• **Text block**
"We got brief cases and suits and ties everywhere" said one harried TV reporter as two well suited agents began beating each other with briefcases in the background. "Ever since IndyCar's Randy Bernard started tossing insurance policies around in public, headquarters has been overrun with certified underwriters."
The mob scene apparently broke out shortly after Bernard announced a second huge cash payout that would be funded by an insurance policy.
Last year Bernard offered $20 million to anyone who could win the Indy 500 AND NASCAR's Coke 600 on the same day. It's common for such huge prizes -- from a car won for a hole-in-one to $20M for winning a race -- to be funded by insurance policies.
"We had a little ripple of excitement in the insurance community after the $20 million announcement," said an IndyCar insider who asked not to be named, "but when the second one came out, all actuarial hell broke loose."
The "second one" was an offer by Randy Bernard to pay $5 million to any non-IndyCar driver (but including former IndyCar drivers deemed "legends") if he (or she) could win the IndyCar finale in Las Vegas this October.
Again, an insurance policy would be purchased that would pay teh $5 million if an outsider/legend managed to win it.
"I had no idea there were so many insurance agents around," said the insider. "Some of their ideas were kind of interesting, actually. I think we're taking proposals."

• **What you will do**
1. Summarize the IndyCar insurance article in two sentences.
2. Answer these questions on the IndyCar insurance article, one answer per line:
(a) What did Bernard offer last year, and for what feat?
(b) Where is the IndyCar finale that the $5 million offer applies to?
(c) Which former IndyCar drivers are included in the $5 million offer?
3. Please continue the IndyCar insurance article from its final sentence.

• **Dataset records**
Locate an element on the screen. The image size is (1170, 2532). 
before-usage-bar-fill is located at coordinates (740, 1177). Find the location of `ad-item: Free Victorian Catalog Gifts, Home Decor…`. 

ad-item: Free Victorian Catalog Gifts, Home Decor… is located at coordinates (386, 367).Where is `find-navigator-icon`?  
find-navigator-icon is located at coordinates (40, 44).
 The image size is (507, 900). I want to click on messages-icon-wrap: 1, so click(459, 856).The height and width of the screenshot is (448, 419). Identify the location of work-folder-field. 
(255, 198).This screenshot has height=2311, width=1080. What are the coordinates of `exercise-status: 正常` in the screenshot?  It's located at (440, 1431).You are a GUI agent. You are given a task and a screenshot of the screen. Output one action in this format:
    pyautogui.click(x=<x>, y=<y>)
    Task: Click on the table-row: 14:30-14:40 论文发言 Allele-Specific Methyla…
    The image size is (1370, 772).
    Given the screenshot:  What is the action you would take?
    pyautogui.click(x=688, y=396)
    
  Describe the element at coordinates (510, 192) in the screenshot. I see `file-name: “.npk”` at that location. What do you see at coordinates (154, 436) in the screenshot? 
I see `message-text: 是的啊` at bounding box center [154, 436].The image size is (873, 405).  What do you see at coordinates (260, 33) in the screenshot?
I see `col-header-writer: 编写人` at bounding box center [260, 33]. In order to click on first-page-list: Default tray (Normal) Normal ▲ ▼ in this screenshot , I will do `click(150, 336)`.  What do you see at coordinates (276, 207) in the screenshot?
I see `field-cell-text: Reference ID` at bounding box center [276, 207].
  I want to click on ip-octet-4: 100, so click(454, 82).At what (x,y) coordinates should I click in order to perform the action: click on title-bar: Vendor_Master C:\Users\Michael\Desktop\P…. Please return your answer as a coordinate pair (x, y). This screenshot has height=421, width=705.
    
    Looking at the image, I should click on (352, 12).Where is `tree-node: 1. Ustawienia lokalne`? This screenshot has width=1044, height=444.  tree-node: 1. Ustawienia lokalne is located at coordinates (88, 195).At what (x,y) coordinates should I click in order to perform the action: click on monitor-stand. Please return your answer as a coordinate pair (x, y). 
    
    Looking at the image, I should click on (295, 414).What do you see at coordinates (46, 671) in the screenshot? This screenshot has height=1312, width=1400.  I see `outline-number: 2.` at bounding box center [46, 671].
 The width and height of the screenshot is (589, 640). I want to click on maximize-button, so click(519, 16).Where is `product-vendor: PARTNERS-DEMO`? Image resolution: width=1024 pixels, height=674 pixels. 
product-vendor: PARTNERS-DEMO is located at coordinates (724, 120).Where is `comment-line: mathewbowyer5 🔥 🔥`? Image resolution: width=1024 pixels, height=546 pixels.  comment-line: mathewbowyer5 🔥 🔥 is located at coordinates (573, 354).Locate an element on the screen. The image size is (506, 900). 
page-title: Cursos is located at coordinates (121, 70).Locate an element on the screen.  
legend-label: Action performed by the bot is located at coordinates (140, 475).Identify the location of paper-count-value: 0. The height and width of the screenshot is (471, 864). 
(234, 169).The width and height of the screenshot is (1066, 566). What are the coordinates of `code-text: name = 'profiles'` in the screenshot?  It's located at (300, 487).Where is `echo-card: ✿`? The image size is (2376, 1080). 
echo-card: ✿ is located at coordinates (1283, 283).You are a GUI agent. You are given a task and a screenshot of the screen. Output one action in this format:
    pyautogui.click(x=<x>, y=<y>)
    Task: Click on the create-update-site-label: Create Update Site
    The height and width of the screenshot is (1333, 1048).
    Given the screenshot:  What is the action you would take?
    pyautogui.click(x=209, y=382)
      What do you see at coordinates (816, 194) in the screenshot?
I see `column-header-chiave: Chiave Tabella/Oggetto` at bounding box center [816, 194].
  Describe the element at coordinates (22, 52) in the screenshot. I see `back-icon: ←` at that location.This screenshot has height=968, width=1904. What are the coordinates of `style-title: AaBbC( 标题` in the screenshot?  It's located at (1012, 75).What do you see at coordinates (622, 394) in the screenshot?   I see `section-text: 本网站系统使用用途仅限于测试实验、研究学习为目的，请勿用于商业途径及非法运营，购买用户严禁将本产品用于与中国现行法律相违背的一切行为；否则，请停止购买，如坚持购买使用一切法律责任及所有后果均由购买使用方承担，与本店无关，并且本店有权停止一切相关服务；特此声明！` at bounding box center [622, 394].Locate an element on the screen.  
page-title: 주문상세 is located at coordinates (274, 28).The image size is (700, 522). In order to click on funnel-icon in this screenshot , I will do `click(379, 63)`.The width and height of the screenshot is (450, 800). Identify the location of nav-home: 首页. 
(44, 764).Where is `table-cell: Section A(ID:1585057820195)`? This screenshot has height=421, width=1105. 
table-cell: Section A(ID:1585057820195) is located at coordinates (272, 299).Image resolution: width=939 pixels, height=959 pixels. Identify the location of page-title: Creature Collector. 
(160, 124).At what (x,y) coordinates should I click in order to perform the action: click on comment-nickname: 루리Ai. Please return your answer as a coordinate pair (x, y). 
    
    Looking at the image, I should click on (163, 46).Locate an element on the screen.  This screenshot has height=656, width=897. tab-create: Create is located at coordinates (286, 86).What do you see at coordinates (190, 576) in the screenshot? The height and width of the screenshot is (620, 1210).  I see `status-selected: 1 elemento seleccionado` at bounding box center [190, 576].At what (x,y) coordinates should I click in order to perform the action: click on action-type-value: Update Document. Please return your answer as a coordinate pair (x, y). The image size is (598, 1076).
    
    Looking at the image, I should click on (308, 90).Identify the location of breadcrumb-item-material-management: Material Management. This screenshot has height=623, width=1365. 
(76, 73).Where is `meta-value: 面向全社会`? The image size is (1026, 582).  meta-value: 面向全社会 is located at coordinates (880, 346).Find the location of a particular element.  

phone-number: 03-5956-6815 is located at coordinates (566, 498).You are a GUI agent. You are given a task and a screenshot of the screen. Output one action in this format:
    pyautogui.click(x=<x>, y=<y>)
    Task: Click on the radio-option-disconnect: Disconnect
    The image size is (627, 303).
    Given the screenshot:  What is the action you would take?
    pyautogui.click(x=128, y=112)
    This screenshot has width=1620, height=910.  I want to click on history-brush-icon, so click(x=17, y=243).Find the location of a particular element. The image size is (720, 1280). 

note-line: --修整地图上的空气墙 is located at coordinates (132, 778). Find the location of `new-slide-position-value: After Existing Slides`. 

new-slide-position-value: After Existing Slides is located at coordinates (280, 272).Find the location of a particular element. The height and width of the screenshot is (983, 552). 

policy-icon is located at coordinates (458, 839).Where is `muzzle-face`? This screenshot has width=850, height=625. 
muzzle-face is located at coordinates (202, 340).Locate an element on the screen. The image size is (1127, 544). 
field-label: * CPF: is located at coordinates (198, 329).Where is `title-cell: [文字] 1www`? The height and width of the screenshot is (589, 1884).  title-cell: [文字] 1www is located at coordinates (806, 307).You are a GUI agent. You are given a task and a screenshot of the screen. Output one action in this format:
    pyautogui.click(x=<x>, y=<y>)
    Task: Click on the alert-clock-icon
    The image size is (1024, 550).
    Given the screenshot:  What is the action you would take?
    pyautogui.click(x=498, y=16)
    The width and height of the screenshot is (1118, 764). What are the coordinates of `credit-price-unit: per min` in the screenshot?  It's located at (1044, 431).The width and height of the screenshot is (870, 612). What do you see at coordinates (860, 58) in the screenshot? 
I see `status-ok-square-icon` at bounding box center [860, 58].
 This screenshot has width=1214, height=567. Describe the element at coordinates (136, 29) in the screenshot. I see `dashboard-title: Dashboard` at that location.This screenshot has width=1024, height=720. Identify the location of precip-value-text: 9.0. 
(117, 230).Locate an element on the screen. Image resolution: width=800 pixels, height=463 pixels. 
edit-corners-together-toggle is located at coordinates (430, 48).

• **Numbered responses**
1. IndyCar headquarters has been overrun with insurance underwriters since Randy Bernard began announcing huge cash prizes funded by insurance policies, most recently $5 million for any non-IndyCar driver or "legend" who wins the IndyCar finale in Las Vegas this October. An unnamed insider said last year's $20 million offer caused only a ripple in the insurance community, but the second offer set off a frenzy, and IndyCar may now be taking proposals.

2.
(a) $20 million to anyone who could win the Indy 500 and NASCAR's Coke 600 on the same day.
(b) Las Vegas.
(c) Those deemed "legends."

3.
pressdog.com has learned some of the insurance-funded lotto-like proposals being floated included ..
DRINK ye BASTARDS Challenge -- $100,000 to anyone who can drink a case of non-light beer within a defined period without urinating.
Pass in the Corners at Indy Championship -- $1.5 million for any car who can pull off a pass in a corner at Indy under green with both cars going at least 95% of the leader's speed without hitting the wall.
2.0 Ratings Cash Bananza -- Selecting a fan at random to win $1 million if ratings for any non-Indy 500 race reaches 2.0 TV ratings.
Death Star One-in-a-Million Shot, Kid -- A $3 million bonus to any non-big-three team to win on a 1.5 mile oval. Although this hasn't happened since 2005, IndyCar officials feared the premium would be quite high due to Ed Carpenter being THAT close two years in a row at Kentucky Speedway.
"We're taking it all into consideration," said the Indy insider. "But, I swear, if I hear one more person ask me if 'my business assets are at risk' I may flip out."